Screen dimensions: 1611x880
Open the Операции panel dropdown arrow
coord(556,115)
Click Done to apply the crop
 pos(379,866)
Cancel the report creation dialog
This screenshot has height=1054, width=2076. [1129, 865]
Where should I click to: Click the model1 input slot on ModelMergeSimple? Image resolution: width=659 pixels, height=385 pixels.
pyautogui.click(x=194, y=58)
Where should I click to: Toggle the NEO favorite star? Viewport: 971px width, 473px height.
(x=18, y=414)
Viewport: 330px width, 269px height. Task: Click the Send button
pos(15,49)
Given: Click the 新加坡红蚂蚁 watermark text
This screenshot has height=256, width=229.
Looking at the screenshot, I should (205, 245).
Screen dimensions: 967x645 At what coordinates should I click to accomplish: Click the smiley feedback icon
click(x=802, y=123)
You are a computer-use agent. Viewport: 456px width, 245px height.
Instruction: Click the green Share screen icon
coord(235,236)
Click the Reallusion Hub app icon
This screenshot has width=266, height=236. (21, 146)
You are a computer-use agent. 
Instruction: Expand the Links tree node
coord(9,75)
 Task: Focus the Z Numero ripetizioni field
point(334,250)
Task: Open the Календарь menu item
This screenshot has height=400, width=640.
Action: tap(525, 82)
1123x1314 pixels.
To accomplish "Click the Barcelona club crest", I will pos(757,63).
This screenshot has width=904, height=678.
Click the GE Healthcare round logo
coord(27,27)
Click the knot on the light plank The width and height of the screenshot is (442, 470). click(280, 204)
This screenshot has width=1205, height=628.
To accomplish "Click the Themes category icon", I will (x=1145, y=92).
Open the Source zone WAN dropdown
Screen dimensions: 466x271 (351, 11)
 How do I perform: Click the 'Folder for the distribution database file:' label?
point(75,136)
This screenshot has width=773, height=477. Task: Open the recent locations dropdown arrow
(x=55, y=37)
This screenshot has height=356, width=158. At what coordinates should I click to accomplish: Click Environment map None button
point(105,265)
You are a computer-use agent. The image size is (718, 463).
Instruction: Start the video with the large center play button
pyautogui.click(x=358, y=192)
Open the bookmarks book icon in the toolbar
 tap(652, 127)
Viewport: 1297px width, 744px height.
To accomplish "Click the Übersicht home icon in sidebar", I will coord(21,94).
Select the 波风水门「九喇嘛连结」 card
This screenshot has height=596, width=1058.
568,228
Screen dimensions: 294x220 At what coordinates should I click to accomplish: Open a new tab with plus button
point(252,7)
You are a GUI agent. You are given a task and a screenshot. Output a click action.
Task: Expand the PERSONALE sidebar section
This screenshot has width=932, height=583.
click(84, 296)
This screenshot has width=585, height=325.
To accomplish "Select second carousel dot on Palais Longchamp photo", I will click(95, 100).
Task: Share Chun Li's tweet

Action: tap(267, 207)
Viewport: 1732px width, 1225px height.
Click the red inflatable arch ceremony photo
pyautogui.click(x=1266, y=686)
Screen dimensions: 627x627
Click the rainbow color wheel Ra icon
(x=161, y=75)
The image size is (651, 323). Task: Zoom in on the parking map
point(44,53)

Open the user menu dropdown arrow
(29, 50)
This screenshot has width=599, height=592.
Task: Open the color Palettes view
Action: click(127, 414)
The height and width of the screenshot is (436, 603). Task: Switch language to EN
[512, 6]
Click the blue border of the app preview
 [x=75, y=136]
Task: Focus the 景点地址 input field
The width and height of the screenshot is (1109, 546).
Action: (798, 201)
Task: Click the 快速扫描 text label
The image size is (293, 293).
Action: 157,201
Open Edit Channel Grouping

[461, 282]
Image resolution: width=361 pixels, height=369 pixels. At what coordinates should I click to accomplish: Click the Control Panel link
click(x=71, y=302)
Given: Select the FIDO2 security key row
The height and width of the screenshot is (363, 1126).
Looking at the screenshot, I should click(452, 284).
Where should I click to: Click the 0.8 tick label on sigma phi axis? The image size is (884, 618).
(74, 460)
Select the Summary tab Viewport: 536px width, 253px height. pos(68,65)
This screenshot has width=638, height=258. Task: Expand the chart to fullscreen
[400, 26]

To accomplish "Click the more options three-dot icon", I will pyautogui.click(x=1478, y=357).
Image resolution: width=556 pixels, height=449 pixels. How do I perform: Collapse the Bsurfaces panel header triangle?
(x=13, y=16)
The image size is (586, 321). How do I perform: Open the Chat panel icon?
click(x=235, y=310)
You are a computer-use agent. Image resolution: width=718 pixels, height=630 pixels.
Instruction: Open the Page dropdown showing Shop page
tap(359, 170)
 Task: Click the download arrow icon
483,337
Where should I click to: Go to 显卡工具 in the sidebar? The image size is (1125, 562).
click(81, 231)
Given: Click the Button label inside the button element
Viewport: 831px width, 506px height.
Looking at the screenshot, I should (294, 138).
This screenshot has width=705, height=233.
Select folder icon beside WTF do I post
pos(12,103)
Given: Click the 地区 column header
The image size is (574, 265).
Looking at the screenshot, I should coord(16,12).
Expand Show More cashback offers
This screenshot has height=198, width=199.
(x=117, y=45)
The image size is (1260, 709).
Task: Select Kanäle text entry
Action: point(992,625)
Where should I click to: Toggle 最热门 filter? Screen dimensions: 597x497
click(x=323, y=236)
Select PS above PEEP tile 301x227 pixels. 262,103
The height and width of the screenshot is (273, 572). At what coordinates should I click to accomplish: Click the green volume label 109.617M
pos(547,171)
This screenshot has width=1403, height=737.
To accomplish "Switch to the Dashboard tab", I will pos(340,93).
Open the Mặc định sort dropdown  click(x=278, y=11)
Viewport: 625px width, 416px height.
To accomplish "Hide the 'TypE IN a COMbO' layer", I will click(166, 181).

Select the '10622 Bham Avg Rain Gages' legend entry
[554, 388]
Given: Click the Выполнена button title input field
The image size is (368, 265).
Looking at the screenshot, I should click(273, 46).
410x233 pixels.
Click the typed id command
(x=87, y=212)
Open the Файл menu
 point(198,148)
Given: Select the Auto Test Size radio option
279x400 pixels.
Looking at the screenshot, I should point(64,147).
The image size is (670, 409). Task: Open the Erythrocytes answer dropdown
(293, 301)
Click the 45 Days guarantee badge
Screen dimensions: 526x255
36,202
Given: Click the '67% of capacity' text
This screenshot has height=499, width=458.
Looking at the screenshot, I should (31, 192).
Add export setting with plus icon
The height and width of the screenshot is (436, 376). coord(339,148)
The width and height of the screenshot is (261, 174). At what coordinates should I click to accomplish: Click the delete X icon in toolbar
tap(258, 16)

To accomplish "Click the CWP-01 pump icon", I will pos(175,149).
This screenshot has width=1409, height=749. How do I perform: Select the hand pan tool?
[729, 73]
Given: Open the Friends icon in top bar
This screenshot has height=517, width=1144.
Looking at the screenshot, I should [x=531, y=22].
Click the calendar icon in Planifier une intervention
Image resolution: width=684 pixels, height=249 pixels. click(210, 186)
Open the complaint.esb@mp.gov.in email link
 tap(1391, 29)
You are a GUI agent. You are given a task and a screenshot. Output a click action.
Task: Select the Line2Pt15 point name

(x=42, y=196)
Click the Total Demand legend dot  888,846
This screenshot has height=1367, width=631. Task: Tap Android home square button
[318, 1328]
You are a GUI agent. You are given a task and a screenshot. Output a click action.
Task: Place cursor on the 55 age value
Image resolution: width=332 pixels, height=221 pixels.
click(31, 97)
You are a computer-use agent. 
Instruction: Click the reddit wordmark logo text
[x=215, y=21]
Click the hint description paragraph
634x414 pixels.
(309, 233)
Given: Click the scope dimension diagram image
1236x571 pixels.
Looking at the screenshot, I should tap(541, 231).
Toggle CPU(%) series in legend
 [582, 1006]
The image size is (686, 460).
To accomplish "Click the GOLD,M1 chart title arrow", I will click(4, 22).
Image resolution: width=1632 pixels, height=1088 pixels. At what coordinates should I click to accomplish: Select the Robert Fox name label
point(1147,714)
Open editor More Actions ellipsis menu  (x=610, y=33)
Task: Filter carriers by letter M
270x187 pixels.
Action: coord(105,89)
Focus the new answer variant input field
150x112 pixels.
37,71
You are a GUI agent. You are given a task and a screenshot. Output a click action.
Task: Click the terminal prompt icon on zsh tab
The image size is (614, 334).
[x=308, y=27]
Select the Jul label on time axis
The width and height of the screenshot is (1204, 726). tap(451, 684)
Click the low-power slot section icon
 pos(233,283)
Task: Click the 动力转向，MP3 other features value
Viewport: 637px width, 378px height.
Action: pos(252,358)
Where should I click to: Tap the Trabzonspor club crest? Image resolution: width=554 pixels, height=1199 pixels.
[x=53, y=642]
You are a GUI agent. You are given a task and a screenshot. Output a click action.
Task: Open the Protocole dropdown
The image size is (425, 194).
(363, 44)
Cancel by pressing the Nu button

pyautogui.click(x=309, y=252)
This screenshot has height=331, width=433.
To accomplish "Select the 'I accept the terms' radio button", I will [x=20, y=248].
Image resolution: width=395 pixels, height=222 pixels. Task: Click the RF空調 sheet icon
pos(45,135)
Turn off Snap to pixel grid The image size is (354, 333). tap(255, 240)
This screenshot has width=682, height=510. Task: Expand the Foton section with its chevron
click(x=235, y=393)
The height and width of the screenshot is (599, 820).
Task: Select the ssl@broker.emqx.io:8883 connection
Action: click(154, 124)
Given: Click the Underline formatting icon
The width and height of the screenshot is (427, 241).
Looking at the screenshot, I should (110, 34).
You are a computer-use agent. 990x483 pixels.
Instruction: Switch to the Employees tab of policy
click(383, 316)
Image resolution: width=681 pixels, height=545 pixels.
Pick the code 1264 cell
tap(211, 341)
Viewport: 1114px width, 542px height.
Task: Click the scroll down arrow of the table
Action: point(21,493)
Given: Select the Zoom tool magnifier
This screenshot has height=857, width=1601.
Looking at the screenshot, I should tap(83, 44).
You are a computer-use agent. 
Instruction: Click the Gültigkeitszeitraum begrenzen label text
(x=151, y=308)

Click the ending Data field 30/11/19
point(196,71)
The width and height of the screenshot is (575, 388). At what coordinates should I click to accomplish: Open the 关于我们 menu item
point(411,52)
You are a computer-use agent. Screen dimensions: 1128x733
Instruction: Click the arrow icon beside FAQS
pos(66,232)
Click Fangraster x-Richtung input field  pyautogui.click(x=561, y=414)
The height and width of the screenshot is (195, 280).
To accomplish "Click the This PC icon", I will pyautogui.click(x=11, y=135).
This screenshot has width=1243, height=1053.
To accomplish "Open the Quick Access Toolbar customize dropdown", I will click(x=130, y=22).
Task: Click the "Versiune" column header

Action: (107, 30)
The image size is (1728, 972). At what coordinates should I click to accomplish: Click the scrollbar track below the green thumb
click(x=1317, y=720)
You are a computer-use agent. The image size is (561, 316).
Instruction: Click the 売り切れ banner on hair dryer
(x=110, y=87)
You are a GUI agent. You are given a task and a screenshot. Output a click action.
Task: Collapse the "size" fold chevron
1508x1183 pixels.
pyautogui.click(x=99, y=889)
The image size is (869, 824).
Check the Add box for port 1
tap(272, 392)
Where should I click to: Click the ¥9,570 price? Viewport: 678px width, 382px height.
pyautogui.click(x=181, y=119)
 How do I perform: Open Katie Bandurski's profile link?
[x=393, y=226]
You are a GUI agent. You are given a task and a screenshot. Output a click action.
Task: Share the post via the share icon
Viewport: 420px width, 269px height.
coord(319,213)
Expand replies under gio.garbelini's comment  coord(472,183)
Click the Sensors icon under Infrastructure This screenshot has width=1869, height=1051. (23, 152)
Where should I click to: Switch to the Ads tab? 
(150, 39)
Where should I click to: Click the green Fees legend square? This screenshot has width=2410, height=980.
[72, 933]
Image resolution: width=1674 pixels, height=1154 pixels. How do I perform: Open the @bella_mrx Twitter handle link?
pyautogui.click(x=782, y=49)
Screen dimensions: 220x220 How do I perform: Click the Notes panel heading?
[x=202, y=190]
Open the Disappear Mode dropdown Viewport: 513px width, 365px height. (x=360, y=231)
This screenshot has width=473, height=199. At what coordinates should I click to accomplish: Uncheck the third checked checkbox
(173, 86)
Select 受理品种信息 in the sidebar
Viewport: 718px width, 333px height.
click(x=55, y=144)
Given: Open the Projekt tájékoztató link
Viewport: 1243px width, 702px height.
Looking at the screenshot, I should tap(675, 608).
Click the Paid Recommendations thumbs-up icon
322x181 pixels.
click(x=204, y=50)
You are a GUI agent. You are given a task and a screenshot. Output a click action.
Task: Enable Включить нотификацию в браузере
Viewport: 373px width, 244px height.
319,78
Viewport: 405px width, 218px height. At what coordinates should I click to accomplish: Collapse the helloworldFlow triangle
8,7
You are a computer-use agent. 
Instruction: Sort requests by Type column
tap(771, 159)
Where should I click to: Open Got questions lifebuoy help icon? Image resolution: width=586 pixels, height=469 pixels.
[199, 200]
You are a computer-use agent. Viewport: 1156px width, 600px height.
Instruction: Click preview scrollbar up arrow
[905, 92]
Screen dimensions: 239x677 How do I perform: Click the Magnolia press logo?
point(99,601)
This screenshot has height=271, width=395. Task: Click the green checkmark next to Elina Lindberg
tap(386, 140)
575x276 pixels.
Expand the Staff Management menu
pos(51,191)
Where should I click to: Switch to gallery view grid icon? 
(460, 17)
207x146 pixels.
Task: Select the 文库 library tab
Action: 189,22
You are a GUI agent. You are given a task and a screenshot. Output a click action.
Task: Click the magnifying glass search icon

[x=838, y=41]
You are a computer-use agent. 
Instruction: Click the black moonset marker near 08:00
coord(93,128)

## Requirements
Convert the part of the listing above that runs from the line containing "410x233 pixels." through the line containing "tap(258, 16)" into a Markdown table with the columns Row and Line. Number each line in Row, put its text in Line, and leave out blank lines.

## Result of this exercise
| Row | Line |
|---|---|
| 1 | 410x233 pixels. |
| 2 | Click the typed id command |
| 3 | (x=87, y=212) |
| 4 | Open the Файл menu |
| 5 |  point(198,148) |
| 6 | Given: Select the Auto Test Size radio option |
| 7 | 279x400 pixels. |
| 8 | Looking at the screenshot, I should point(64,147). |
| 9 | The image size is (670, 409). Task: Open the Erythrocytes answer dropdown |
| 10 | (293, 301) |
| 11 | Click the 45 Days guarantee badge |
| 12 | Screen dimensions: 526x255 |
| 13 | 36,202 |
| 14 | Given: Click the '67% of capacity' text |
| 15 | This screenshot has height=499, width=458. |
| 16 | Looking at the screenshot, I should (31, 192). |
| 17 | Add export setting with plus icon |
| 18 | The height and width of the screenshot is (436, 376). coord(339,148) |
| 19 | The width and height of the screenshot is (261, 174). At what coordinates should I click to accomplish: Click the delete X icon in toolbar |
| 20 | tap(258, 16) |